I have acquired some new rail road spikes. They are heavy iron about 6" long.
Any ideas what to do with them?:smack


----------



## KnowOneSpecial (Sep 12, 2010)

We have a utility room in our barn. The previous owners drove them into the walls every 2-3 feet all around the room. Handy as all get out when you need to hang up shovels or wires.


----------



## Junkman (Dec 17, 2005)

Great idea! That is if I let DH into them. I kind of thought of painting them gold.
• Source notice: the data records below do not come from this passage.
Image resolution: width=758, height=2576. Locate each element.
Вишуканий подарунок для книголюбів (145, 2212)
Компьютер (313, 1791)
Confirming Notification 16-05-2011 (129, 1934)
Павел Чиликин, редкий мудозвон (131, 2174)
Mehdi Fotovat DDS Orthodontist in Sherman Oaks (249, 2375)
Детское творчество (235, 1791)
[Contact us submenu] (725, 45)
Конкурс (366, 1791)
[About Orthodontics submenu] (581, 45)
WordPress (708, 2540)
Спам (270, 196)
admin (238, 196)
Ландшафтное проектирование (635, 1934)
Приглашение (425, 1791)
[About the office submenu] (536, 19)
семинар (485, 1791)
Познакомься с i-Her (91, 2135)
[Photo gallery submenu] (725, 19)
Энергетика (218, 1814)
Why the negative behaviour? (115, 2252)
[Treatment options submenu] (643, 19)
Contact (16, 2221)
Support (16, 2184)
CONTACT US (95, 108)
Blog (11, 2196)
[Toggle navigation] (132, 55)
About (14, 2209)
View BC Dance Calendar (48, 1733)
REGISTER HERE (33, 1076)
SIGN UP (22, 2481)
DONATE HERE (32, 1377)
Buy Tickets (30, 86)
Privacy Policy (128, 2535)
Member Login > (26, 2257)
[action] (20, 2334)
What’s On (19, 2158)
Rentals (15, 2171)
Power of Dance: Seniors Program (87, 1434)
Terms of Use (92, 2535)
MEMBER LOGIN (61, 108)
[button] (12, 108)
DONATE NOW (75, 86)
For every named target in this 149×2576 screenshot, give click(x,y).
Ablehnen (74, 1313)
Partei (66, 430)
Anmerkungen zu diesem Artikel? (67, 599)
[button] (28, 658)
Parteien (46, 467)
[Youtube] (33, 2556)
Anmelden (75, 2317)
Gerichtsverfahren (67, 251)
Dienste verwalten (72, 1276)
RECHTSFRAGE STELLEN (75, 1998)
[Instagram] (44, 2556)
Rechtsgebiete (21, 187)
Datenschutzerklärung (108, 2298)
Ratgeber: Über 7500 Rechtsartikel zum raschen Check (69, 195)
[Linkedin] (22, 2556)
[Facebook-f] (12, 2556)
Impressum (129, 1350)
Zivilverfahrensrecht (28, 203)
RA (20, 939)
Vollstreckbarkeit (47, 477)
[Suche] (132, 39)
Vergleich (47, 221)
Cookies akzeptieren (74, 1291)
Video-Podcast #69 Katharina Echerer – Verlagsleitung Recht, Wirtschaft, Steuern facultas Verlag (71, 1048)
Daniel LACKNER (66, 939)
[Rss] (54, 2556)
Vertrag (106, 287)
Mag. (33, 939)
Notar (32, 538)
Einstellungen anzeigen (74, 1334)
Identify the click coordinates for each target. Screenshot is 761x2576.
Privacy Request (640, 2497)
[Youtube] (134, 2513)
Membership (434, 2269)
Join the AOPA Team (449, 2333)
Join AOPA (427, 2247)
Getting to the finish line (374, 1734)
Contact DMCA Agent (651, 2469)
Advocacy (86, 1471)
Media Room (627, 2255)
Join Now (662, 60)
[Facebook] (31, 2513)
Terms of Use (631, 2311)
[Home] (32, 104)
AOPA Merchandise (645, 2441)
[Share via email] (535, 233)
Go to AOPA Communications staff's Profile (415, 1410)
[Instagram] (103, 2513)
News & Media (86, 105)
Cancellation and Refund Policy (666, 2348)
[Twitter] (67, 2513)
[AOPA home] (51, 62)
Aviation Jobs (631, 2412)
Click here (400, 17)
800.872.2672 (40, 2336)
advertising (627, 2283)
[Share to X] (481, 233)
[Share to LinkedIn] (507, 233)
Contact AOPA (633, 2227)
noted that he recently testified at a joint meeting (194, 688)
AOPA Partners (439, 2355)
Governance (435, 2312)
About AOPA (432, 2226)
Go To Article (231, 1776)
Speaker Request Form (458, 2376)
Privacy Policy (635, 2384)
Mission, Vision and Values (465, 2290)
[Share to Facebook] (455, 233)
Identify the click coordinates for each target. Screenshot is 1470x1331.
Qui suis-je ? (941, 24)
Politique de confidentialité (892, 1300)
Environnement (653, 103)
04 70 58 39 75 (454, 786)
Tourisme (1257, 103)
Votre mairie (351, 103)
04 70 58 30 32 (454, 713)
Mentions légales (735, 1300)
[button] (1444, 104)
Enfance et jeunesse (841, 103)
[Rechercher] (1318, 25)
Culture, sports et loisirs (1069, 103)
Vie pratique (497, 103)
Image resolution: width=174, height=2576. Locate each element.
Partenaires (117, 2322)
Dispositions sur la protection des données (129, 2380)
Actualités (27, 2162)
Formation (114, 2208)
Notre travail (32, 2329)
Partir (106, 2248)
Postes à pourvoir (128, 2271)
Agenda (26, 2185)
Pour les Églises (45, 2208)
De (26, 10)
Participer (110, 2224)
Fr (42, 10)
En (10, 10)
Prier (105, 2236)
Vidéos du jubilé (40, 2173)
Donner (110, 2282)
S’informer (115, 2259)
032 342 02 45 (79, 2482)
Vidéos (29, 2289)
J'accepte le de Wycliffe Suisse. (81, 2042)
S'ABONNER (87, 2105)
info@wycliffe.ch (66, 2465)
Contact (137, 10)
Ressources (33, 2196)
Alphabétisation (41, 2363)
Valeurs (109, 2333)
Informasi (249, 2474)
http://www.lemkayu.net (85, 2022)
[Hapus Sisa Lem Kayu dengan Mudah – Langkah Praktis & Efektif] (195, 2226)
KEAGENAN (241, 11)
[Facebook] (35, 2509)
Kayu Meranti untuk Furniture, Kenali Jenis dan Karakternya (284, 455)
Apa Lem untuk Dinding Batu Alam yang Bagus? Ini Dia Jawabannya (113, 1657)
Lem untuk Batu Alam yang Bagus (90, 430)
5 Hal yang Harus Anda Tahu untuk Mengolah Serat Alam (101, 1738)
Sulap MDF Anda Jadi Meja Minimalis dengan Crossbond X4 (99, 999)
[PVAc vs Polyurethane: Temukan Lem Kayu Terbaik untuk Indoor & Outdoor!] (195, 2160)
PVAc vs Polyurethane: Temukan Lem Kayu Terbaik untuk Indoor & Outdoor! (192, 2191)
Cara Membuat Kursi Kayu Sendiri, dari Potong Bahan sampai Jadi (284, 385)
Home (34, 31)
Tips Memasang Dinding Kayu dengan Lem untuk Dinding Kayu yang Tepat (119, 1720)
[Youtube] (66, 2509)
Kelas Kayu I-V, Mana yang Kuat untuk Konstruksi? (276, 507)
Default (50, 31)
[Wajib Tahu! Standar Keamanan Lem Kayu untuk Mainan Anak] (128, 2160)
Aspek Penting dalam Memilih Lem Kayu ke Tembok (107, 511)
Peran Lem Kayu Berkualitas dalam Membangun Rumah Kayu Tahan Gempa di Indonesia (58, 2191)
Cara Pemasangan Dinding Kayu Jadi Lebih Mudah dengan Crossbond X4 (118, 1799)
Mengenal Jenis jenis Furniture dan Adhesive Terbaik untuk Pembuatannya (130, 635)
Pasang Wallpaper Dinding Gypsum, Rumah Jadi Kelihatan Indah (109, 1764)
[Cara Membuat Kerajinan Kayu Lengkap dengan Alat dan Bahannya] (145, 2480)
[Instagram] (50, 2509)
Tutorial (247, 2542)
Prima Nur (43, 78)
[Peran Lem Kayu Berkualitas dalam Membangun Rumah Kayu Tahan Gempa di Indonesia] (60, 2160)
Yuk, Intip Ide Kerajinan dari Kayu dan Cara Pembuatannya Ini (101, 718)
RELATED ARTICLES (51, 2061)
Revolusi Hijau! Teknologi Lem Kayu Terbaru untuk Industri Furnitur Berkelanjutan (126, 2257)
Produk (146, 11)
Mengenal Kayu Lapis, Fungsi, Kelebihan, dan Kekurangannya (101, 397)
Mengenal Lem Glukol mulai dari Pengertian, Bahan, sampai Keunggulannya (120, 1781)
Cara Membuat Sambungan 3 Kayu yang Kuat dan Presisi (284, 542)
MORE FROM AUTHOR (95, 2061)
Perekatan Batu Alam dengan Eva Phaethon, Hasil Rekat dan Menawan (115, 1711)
But, don't know why I came up with that idea.


----------



## DW (May 10, 2002)

Saw a cool dec. windmill made out of them...do you weld?


----------



## Tinker (Apr 5, 2004)

Great idea K1S! I don't get new ones, but when we walk in the summer, the kids pick up dozens of them when we walk along the tracks, and they always end up leaving them on my deck when they go home.


----------



## newfieannie (Dec 24, 2006)

I've got a big tub of those in the barn. must have had them for 35 years or so. never did know what to do with them.i never did know where they came from. they were just there one day. didn't like to put them in the landfill. i dont think it would be allowed now anyway. ~Georgia.


----------



## Peacock (Apr 12, 2006)

They'd sell for at least $5 a piece at a flea market. I'm sure of it!


----------



## BackfourtyMI. (Sep 3, 2007)

What about for perch's on outdoor bird feeders or houses?

Or use part of an old wood door to make the front that would hang next to the wall & another peice on top for the shelf, then put the spikes into the wood that is next to the wall for coats, etc. to hang on. Would be nice by a back entry way, mud room, etc.


----------